“Messy.” In my work of women’s philanthropy, lately this is the word that keeps coming up over and over again, so I know there is a deeper idea emerging. I saw this happen with the word “grapple,” and now fundraisers echo that word back to me when they are dealing with challenging issues. So, I’m looking more deeply at what it means that women’s philanthropy can feel messy.
I don’t say that it is messy to work with women – WPI research and my three decades of experience have busted the myth that women are harder to work with. Our approaches simply need to be different. They aren’t harder.
And I don’t say that it is messy and not worth the time to gain support from women. The evidence from dozens of clients consistently proves that many new resources grow exponentially when we engage women in ways that better resonate with them.
I say that women’s philanthropy can FEEL messy because I hear the uncertainty all the time from fundraisers:
“I love the energy from our women’s advisory council who are committed to grow resources for our mission, and yet I’m constantly asked by my leaders ’what is the ROI on this?’ and ‘how much will we raise?’”
“I didn’t ask them to achieve a specific outcome. Instead, I listened to the group of women stakeholders across three meetings, and they came up with a bolder goal, and more names, than I expected. Did I do this right?”
“The women have so many heart wrenching stories of how they’ve been dismissed in the past. How can we get from the past to the present opportunities they might help with?”
I want to acknowledge that it can feel messy and vulnerable to step outside the lines of our buttoned-up, patriarchal “we want you to provide support this way” approach. I know that I was trained that way. I wore the typical fundraiser’s blazer, I memorized the proposals to present to donors, and I made sure I could answer most questions that came up. I felt in control before I walked into a visit.
Women often approach philanthropy as a “We.” Fundraisers will be more trusted when we cede some our “knowing” and presumed control and instead become curious and really listen to stories and questions. Questions are good – they help a group of women understand parameters, discern opportunities for impact, and then work together with the institution to create tangible impact.
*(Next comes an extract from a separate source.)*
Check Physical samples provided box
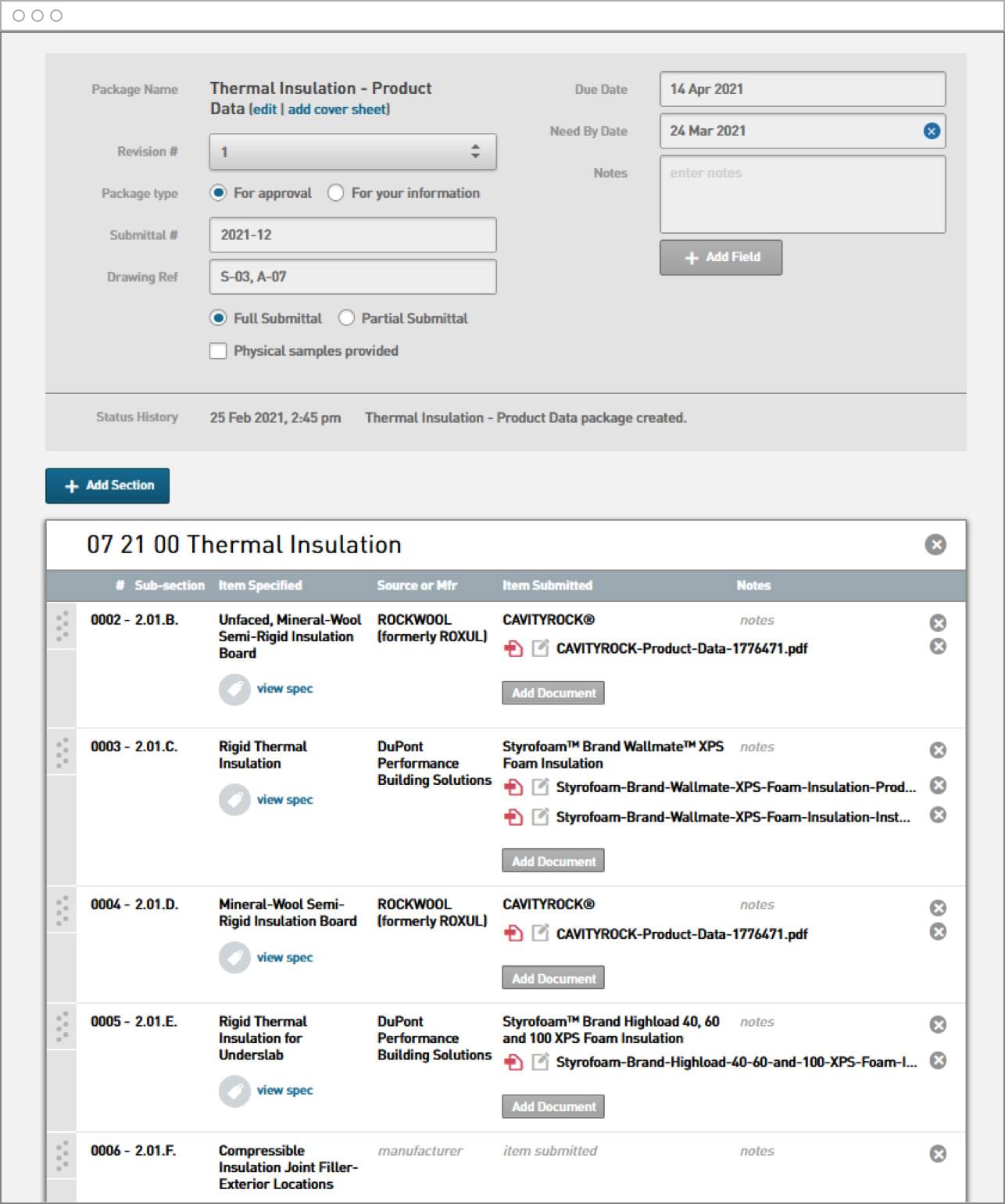This screenshot has height=1204, width=1005. [x=219, y=351]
To get to a trusted partnership and exponential results, it is fine to feel unsure when women share in the first meeting both excitement at being invited to work together as well as stories of being dismissed, unseen, or not valued in previous interactions. You may think “where is this going” but the process and the intent will evolve over time. What women might share are natural responses when they are finally being asked, authentically:
“What is resonating?”
“What might we do differently?”
“Where have we misstepped?”
“What’s right in front of us that we are missing?”
It is normal to feel disorganized when this same collective of committed women, who now trust they are being authentically listened to, ask questions in a second meeting and then test ideas with staff – rather than staff telling them what is best.
And it is true that it can feel messy inside the institution while we staff these discerning conversations. Leaders have pressures; we all face time constraints. And our current job descriptions, division structures, team goals, metrics, and compensation rewards are based on what has worked in the past. We’ve not yet created the fundraising structure, metrics and rewards for adapted approaches that bring in more diverse donors, far more donors, and more resources in the same time frame that it takes to cultivate a single major donor.
Adaptations for women and all historically underrepresented groups can feel out of step with the fundraising machine we’ve created across 50+ years. For example, while collective efforts often produce jaw-dropping results (as in a 775% increase in one year of the number of women giving $100,000 to Williams College), our current practices focus on one-to-one relationships. Collective giving is not “valued” as much, yet, as the single big gifts.
So, women’s philanthropy work can feel messy and unconforming. We can feel we need to always prove ourselves as well as prove the work is critical. I personally have felt out of step for over 25 years!! But I know that these feelings arise because institutions that intentionally welcome in all individuals that identify as women, trans and non-binary are shaking things up. I can assure you that the uncomfortable feelings do dissipate as we band together, share what we are learning, and grow the number of institutions, leaders and fundraisers who are intentional in their fundraising with women. As we reimagine how to fundraise with authenticity, curiosity, and vulnerability, and demonstrate success upon success that results when we meet donors as they prefer, then our sector will evolve with us.
Today’s donors want authenticity and purposeful partnership, with each other and the institution, to solve real problems. Last week, an alumna at a small college said, ““Our collective working group is filled with interesting, diverse and powerful women ready to create radical impact. We are going to rock it!”
THIS is the energy we release when we embrace “messy” as a temporary state, when we let uncertainty open the doors to genuine conversations with women donors and volunteers, and when we allow ourselves to be vulnerable as we truly listen to our stakeholders and build mutual trust. I hope you choose to toss the blazers and embrace more unknowns when working with women. They will move your institutions toward unexpected and rich conversations, partnerships and results.